Expected life	5 years	3 to 5 years

The weighted average grant date fair value of options granted during the years ended April 30, 2007 and 2006, was $1.17 and $0.32, respectively. As of April 30, 2007, the unrecognized share based compensation cost related to unvested option was $354,901 as measured at the date of grant. These costs are expected to be recognized over a weighted average period of approximately 2.3 years.

The following represent options outstanding for the years since November 14, 2002 (inception) through April 30, 2007:

			Exercise Price		Weighted Average
	Number of Options		per Share		Exercise Price per Share
Balance, November 14, 2002
(Inception) to April 30, 2004
Granted		1,850,000	$	0.75 - $1.10	$	0.90
Outstanding at April 30, 2005		1,850,000	$	0.75 - $1.10	$	0.90
Granted		398,000	$	1.25 - $1.60	$	1.30
Outstanding at April 30, 2006		2,248,000	$	0.75 - $1.60	$	0.97
Granted		163,000	$	1.05 - $1.90	$	1.82
Outstanding at April 30, 2007		2,411,000	$	0.75 - $1.90	$	1.03

SFAS 123R requires that cash flows resulting from tax deductions in excess of the cumulative compensation cost recognized for options exercised (excess tax benefits) be classified as cash inflows from financing activities and cash outflows from operating activities.

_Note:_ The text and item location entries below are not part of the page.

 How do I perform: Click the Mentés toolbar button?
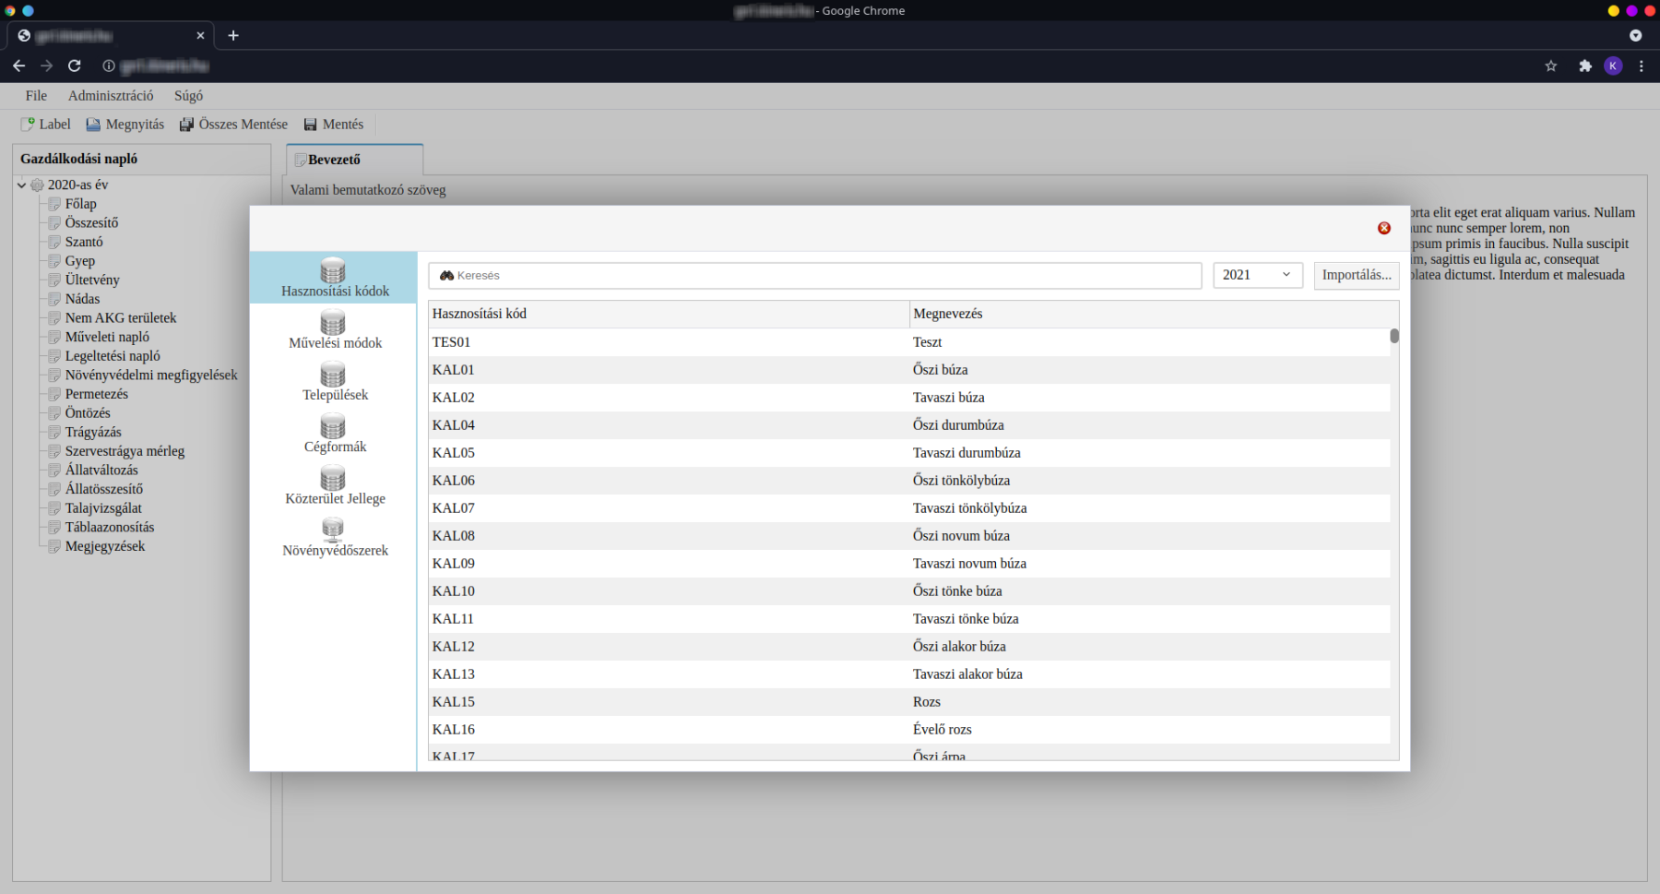(x=334, y=125)
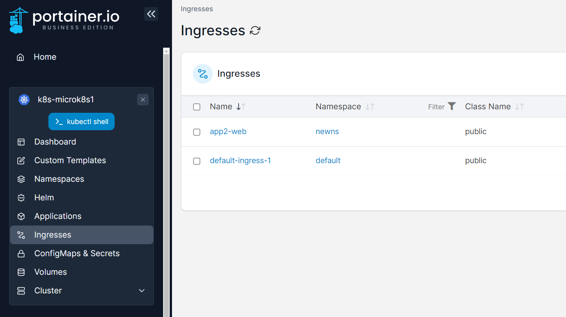Close the k8s-microk8s1 environment panel
The height and width of the screenshot is (317, 566).
(143, 100)
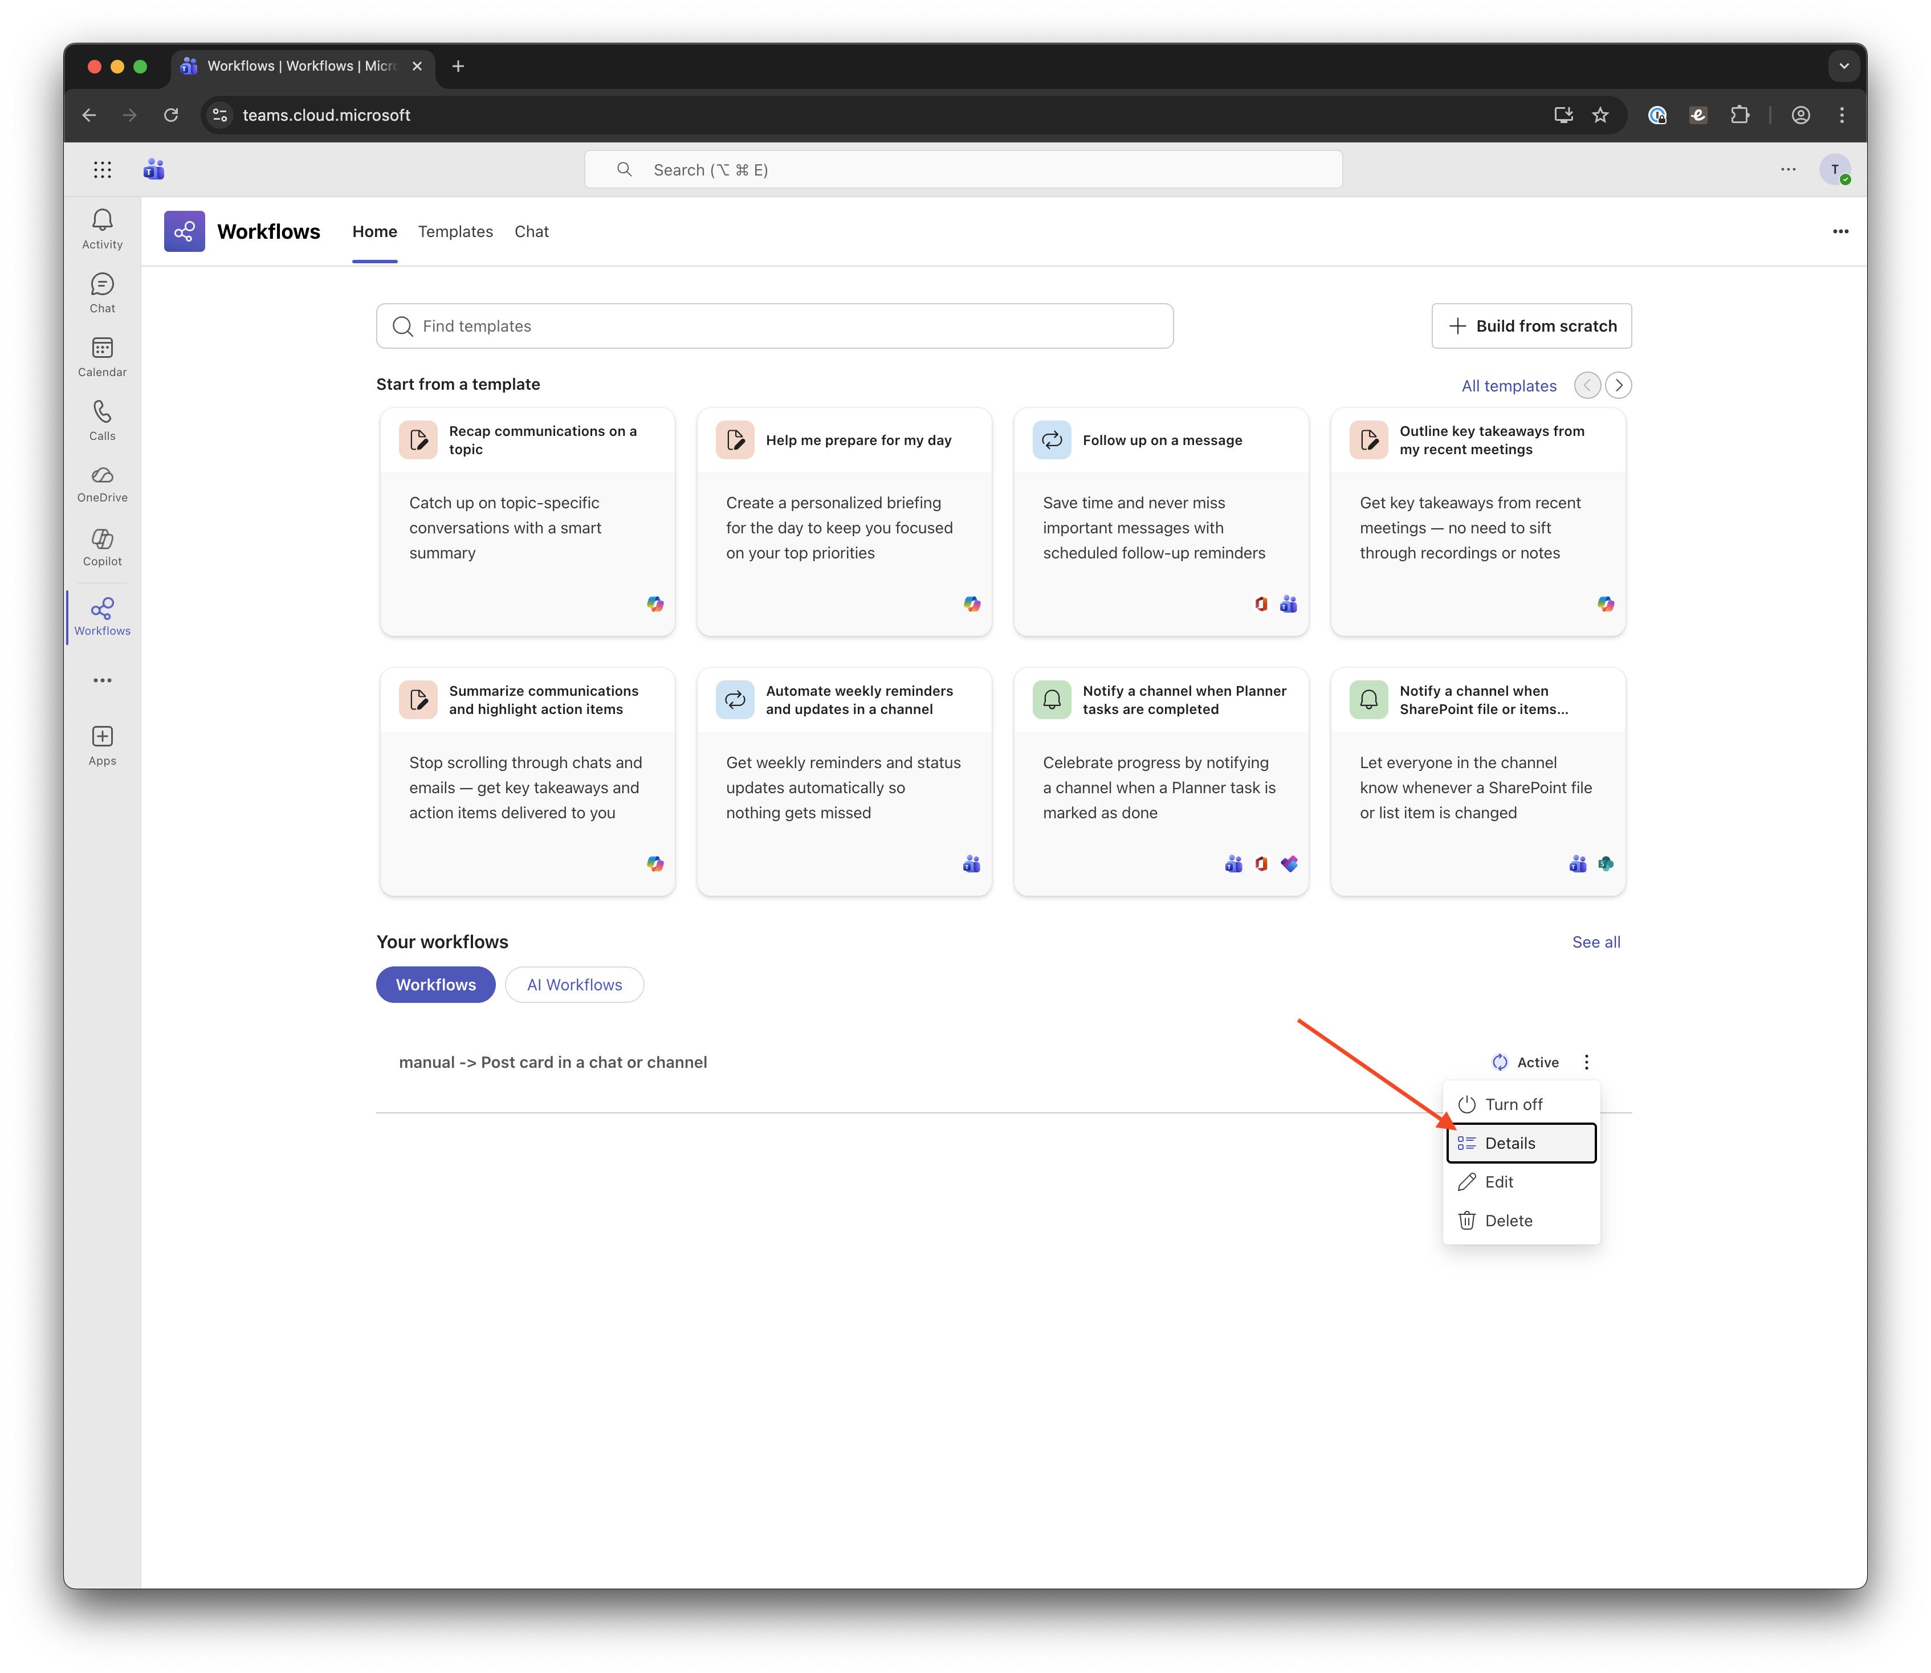Show next templates with right chevron
The width and height of the screenshot is (1931, 1673).
1618,386
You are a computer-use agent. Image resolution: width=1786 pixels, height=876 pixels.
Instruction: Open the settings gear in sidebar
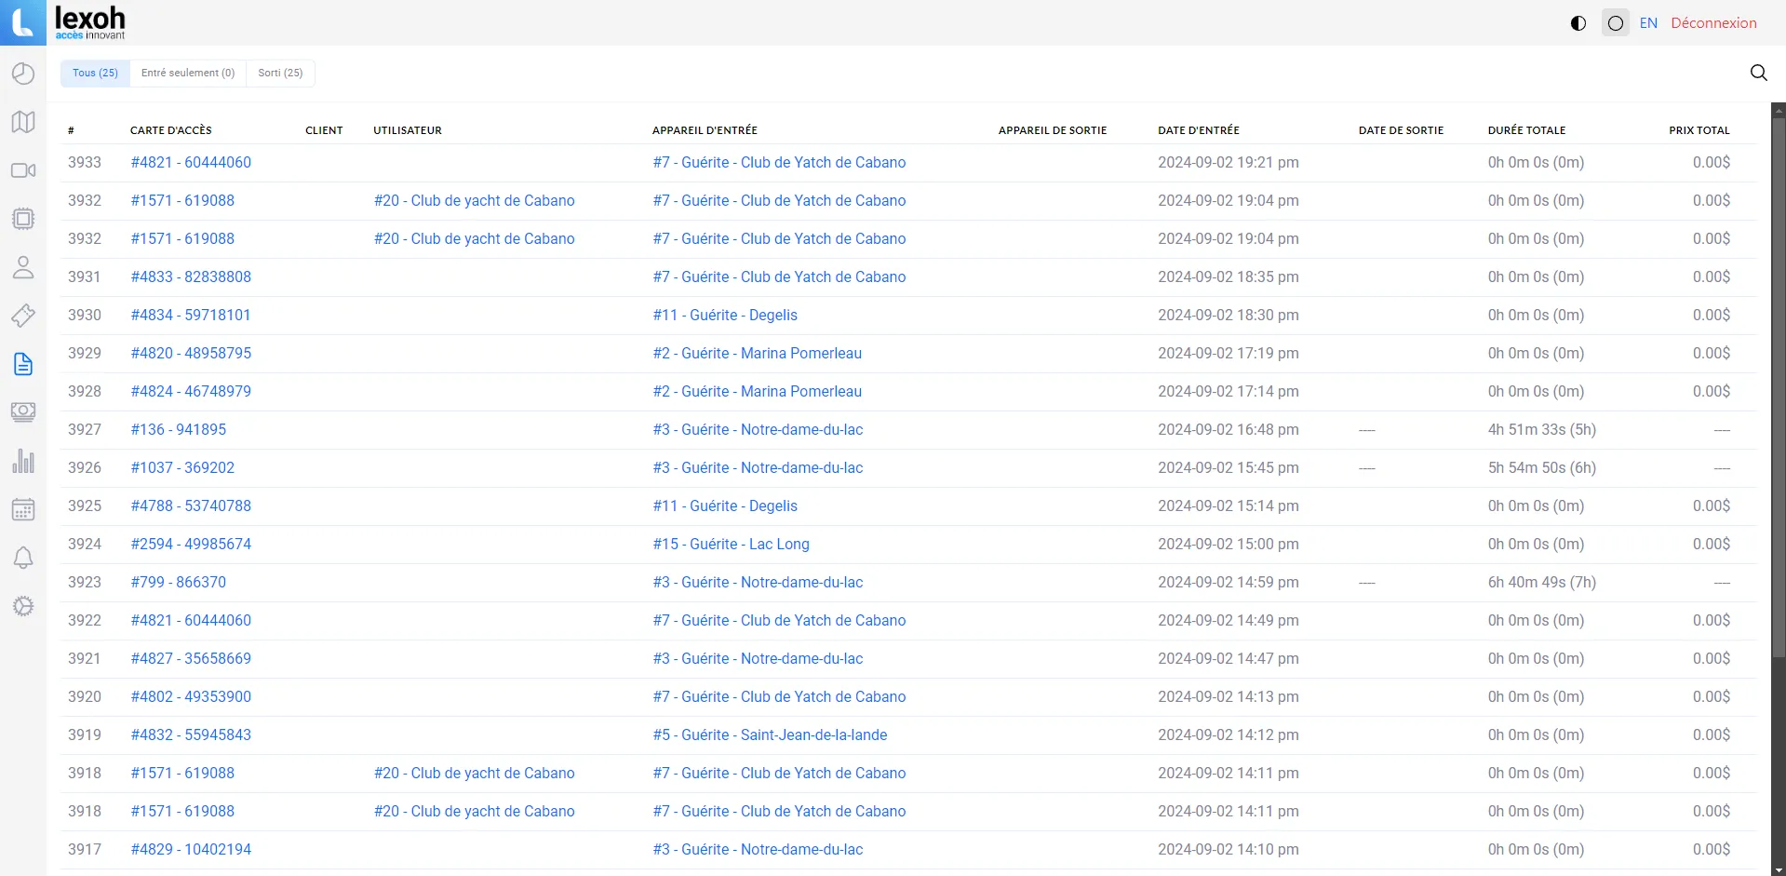point(23,606)
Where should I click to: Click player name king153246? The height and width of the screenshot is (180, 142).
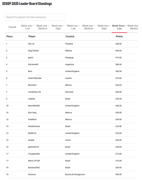pyautogui.click(x=33, y=51)
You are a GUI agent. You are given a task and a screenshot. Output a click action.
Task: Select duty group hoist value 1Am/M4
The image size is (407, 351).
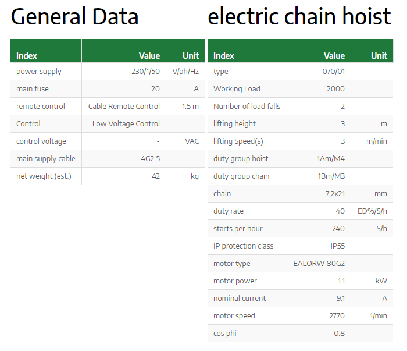pos(331,159)
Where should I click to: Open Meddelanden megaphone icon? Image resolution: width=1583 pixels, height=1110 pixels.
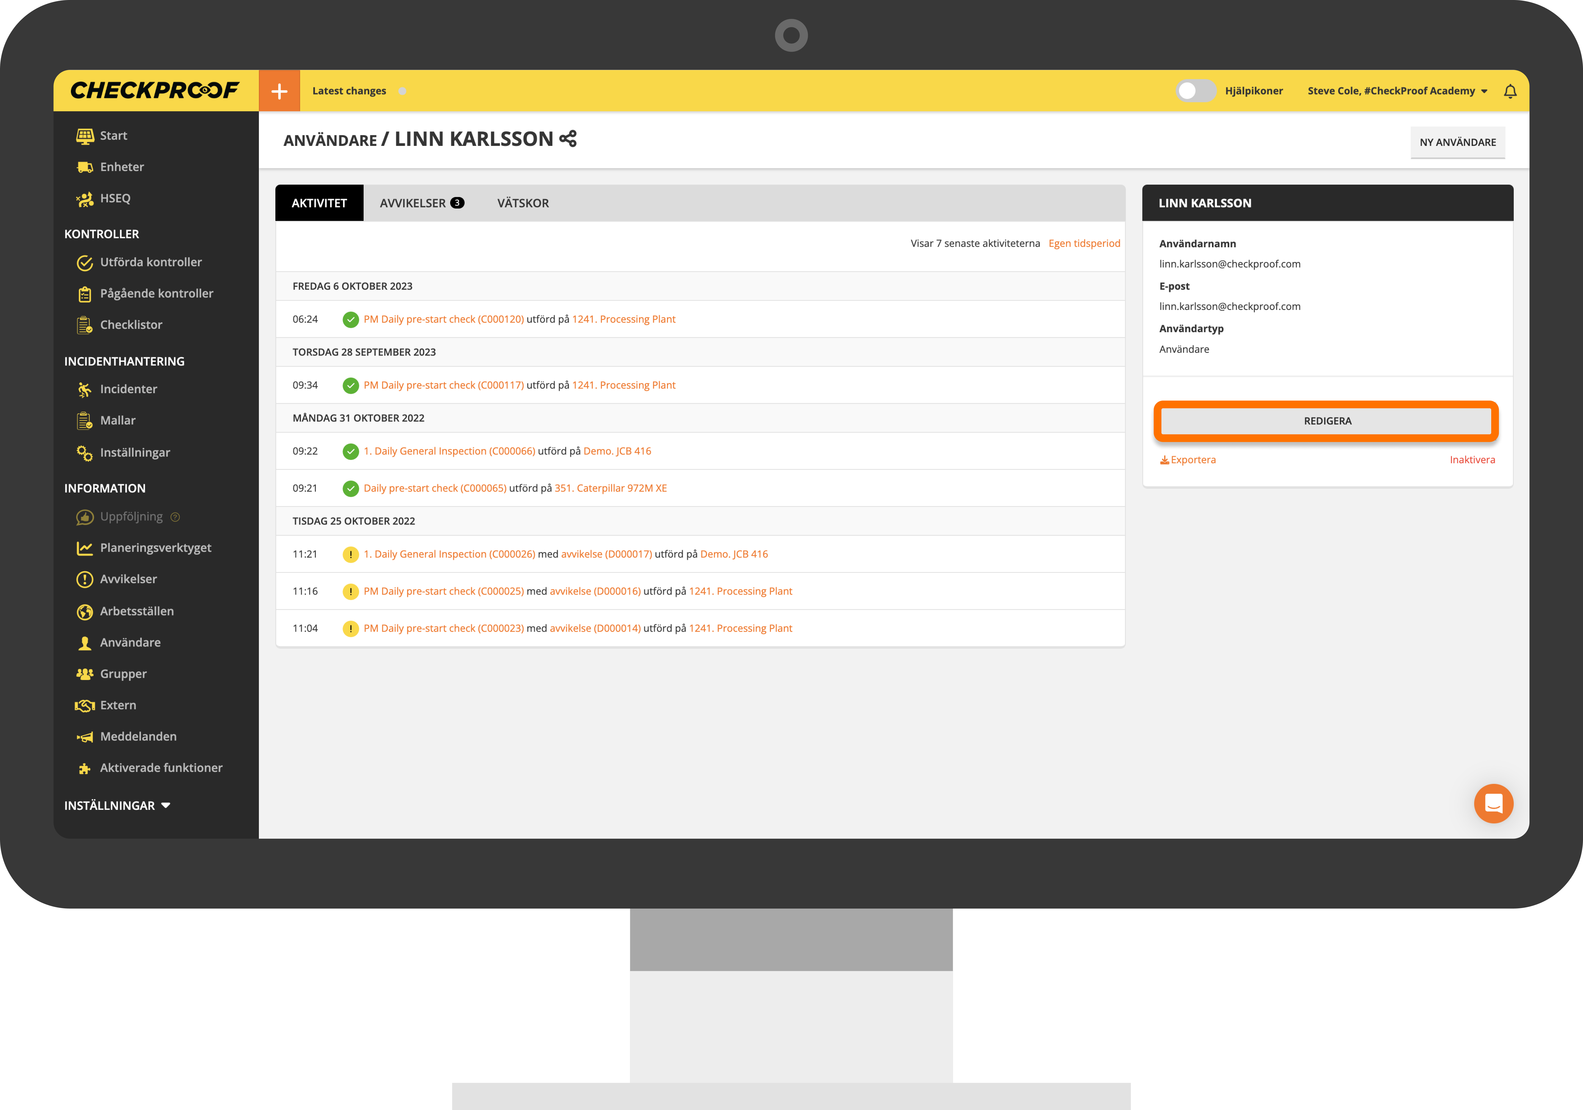pos(85,737)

Due to the Company’s accumulated deficit position, no tax benefits have been recognized in the cash flow statement.

F-24

FermaVir Pharmaceuticals, Inc. and Subsidiary
(A Development Stage Company)

Notes to Consolidated Financial Statements — (Continued)

The following table summarizes information about stock options outstanding:

	Options Outstanding						Options Exercisable
Exercise	Number		Weighted Average		Weighted Average		Number		Weighted Average
Price	of Shares		Contractual Term		Exercise Price		of Shares		Exercise Price
Amounts as of April 30, 2007		2,411,000		8.1 years	$	1.03		1,852,666	$	0.98
Amounts as of April 30, 2006		2,248,000		9.5 years	$	0.97		1,210,000	$	0.80

The aggregate intrinsic value of total options outstanding as of April 30, 2007 was $651,350 or $0.27 per share.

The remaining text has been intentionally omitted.